[TRECHO DO TEXTO]

= = =

Tanto quanto o moderno sistema católico é um legítimo desenvolvimento do
catolicismo medieval, não sem razão Gregório deve também ser chamado seu pai.
Quase todos os princípios directivos do subsequente Catolicismo são encontrados,
pelo menos em gérmen, em Gregório Magno”.
Ele “merece o
glorioso título de Magno por todas as razões que podem elevar um homem acima de
seus semelhantes: porque foi magno em nobreza e por todas as qualidades que vêm
do nascimento e dos ancestrais; magno nos privilégios da graça com que o Céu o
cumulou; magno nas maravilhas que Deus operou por seu intermédio; e magno pelas
dignidades de Cardeal, de Legado, de Papa, para as quais a divina Providência e
seus méritos o elevaram”.
Esmerada e virtuosa educação
Gregório nasceu
em Roma no ano 540. Seu pai, Gordiano, era senador. Muito rico, após o
nascimento do filho consagrou-se inteiramente a Deus no serviço dos pobres. Sua
mãe, Sílvia, não era menos ilustre nem menos virtuosa, e passou os últimos anos
de sua vida em contemplação num pequeno oratório para onde se retirou. Além de
sua mãe, duas de suas tias, Tarsila e Emília, foram também elevadas à honra dos
altares. Assim, seu primeiro biógrafo, João, o Diácono, fala de sua
educação como sendo a de um santo entre santas.
Dotado de
excepcional inteligência e brilhante memória, Gregório aprendeu com facilidade
as letras divinas e humanas. É bem provável que tenha também estudado Direito.
São Gregório de Tours, que nos deixou algumas impressões sobre ele, diz que em
gramática, retórica e dialética ele era tão hábil que, segundo voz corrente, não
tinha igual em toda Roma. Diz também que ele se entregou a Deus desde sua
juventude.
Enquanto seu pai
foi vivo, Gregório tomou parte na vida do Estado e chegou a ser prefeito de
Roma. Com a morte daquele, resolveu retirar-se do mundo e consagrar-se a Deus.
Isso deu-se provavelmente em 574. Com sua grande fortuna, fundou seis mosteiros
na Sicília, além de um em Roma, em seu palácio, com o nome de Santo André. Nele
tomou o hábito religioso. Sua caridade para com os pobres era tão grande, que
foi premiada com vários milagres.
Em 577 o papa
Bento I o nomeou cardeal-diácono ou regional. Os que estavam revestidos
dessa dignidade, sete ao todo, presidiam às sete regiões principais de Roma para
atender às suas necessidades.
Mais tarde o Papa
Pelágio II enviou-o a Constantinopla, como legado e embaixador junto ao
imperador Tibério. Sua missão principal consistia em mover o imperador a pôr
ordem na Itália.

= = =

[LISTA DE TAREFAS]
1. Altere o texto sobre Gregório Magno, começando em "Isso deu-se provavelmente" e terminando em "ordem na Itália.", com "imperador" trocado por "soberano".
2. No texto sobre Gregório Magno, que nome recebeu o mosteiro que ele fundou em Roma, em seu palácio?
As entradas não têm relação com o texto sobre Gregório Magno.

= = =

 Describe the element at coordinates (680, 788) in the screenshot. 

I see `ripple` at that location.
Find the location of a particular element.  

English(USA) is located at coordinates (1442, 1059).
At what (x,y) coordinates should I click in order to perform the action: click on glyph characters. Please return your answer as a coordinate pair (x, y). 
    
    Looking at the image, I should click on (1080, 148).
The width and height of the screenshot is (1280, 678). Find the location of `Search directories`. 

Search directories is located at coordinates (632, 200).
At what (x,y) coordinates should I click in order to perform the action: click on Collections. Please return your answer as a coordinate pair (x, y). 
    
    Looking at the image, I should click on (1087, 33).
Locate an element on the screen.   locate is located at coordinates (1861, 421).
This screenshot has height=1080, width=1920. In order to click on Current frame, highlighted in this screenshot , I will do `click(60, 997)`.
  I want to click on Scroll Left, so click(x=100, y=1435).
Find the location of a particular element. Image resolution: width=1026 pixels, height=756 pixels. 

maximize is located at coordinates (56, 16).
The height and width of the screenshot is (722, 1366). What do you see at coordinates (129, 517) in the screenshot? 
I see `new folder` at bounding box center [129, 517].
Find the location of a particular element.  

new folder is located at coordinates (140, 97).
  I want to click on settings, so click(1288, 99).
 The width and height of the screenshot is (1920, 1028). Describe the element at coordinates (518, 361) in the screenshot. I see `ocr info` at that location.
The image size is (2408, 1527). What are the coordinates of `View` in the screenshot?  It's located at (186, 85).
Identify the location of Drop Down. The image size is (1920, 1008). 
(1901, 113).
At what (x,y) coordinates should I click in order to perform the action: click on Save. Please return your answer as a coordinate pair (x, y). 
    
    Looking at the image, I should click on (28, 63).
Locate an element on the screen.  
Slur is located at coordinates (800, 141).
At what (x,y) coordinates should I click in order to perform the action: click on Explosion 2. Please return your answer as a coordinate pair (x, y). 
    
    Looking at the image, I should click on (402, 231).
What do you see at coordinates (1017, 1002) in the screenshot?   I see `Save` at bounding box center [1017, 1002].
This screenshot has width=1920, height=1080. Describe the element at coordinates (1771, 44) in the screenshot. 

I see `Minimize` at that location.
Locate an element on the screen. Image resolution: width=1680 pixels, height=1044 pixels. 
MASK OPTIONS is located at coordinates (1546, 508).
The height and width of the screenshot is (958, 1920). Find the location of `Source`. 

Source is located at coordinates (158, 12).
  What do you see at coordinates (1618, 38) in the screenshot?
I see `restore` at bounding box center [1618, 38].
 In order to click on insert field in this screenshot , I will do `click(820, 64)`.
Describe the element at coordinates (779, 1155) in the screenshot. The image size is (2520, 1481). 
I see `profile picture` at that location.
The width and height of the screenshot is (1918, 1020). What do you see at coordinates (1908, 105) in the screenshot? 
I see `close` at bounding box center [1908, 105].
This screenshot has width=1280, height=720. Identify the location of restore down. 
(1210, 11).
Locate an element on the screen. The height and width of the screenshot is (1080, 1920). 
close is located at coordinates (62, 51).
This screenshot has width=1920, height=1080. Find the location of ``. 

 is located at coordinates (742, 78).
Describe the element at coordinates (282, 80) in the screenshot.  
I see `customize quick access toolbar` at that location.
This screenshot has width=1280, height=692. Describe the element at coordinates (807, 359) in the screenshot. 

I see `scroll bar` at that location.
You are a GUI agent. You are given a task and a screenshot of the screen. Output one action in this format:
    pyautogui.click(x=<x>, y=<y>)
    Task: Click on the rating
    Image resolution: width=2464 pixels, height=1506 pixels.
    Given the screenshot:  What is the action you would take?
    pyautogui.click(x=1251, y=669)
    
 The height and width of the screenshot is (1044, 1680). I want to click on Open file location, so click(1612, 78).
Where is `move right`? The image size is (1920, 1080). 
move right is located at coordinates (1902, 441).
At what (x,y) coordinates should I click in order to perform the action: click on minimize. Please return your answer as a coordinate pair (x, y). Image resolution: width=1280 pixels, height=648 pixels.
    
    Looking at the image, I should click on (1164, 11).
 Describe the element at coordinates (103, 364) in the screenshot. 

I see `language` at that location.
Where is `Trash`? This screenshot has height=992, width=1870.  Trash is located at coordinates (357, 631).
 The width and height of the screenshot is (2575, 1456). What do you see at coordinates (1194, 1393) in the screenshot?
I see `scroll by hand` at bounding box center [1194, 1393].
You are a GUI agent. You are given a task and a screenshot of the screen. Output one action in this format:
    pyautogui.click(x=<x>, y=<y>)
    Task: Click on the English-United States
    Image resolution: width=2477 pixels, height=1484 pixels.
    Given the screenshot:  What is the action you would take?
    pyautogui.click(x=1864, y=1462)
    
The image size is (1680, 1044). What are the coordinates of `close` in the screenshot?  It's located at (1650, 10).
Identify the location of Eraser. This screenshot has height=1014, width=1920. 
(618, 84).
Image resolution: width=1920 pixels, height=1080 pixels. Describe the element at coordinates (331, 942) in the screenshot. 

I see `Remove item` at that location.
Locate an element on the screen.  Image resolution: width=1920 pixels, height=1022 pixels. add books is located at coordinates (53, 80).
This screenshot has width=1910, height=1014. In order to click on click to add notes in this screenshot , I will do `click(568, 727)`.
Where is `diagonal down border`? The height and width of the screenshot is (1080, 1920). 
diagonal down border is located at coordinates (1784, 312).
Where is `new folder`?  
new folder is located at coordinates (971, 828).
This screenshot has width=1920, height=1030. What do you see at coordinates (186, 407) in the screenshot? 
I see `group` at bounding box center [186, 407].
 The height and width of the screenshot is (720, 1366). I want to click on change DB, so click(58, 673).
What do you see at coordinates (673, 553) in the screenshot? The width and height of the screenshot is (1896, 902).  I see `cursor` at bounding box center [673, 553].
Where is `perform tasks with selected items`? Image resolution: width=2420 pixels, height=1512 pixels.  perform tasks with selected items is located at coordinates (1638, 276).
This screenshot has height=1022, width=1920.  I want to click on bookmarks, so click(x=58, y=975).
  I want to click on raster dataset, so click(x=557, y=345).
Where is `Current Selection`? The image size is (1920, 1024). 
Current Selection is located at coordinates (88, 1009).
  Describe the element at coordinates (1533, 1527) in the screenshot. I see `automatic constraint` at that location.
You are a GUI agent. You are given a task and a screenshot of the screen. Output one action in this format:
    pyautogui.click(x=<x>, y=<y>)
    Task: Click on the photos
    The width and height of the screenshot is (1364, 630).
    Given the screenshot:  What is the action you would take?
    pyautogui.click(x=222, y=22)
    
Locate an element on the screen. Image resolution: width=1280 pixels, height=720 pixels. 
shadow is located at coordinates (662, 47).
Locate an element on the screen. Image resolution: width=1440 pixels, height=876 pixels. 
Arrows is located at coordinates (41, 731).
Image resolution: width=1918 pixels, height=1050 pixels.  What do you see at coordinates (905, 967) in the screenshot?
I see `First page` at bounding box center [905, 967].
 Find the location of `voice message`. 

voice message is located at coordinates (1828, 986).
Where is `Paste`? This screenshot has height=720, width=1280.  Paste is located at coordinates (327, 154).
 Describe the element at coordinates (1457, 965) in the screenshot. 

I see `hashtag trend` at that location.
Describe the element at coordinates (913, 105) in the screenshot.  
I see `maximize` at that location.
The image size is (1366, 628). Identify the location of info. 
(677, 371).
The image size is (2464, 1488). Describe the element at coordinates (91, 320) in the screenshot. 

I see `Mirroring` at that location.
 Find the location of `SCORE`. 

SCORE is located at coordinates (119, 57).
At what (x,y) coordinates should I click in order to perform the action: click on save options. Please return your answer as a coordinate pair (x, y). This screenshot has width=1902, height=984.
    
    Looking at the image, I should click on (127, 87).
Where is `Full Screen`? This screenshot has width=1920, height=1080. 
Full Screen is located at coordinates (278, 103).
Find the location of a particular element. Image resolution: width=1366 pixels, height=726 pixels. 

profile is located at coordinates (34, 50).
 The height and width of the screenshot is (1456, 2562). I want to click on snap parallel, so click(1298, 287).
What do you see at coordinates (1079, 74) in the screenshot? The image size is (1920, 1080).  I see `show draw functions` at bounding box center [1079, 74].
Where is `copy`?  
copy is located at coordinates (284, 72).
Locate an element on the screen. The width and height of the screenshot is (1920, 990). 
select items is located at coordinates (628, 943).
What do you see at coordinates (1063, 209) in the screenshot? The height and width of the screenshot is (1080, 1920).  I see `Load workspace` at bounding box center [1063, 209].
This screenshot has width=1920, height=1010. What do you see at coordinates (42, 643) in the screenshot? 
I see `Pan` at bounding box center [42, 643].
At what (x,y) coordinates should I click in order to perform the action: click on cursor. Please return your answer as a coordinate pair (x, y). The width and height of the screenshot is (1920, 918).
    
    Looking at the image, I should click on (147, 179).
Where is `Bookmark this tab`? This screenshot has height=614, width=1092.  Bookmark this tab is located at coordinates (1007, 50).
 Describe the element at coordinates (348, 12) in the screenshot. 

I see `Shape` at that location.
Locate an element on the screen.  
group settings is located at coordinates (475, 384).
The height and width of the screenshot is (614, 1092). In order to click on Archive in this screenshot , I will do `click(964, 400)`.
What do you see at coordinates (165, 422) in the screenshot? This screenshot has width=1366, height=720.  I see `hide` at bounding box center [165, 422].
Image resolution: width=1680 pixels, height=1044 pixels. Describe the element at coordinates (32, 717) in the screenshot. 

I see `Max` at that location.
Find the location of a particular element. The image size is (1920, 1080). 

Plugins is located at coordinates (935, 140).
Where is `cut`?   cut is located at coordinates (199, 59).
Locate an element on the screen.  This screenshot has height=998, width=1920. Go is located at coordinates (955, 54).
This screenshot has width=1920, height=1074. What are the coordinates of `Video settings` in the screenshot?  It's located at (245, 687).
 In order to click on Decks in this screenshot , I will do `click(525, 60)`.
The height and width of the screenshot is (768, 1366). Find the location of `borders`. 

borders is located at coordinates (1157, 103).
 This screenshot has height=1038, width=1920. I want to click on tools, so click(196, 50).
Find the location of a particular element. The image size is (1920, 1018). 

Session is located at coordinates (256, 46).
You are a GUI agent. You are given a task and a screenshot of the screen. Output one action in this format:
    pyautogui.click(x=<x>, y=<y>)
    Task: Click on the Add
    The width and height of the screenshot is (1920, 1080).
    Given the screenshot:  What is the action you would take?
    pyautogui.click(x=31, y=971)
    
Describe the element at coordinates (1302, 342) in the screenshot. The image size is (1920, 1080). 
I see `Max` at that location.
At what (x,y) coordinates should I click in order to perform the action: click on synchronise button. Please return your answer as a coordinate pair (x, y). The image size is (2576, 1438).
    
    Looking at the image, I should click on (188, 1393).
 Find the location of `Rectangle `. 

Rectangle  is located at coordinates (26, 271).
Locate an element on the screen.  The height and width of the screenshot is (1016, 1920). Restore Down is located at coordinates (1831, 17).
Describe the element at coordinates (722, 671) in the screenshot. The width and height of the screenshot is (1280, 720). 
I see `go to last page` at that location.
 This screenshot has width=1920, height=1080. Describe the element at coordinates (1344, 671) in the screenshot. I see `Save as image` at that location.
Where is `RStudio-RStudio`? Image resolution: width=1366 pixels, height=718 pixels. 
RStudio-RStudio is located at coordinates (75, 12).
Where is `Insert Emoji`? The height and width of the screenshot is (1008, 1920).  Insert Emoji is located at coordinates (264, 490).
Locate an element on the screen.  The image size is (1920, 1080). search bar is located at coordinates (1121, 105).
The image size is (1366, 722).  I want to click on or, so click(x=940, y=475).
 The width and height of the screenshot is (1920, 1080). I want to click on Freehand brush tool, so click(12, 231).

= = =

[RESULTADOS FINAIS]
1.
Isso deu-se provavelmente em 574. Com sua grande fortuna, fundou seis mosteiros
na Sicília, além de um em Roma, em seu palácio, com o nome de Santo André. Nele
tomou o hábito religioso. Sua caridade para com os pobres era tão grande, que
foi premiada com vários milagres.
Em 577 o papa
Bento I o nomeou cardeal-diácono ou regional. Os que estavam revestidos
dessa dignidade, sete ao todo, presidiam às sete regiões principais de Roma para
atender às suas necessidades.
Mais tarde o Papa
Pelágio II enviou-o a Constantinopla, como legado e embaixador junto ao
soberano Tibério. Sua missão principal consistia em mover o soberano a pôr
ordem na Itália.

2. Santo André.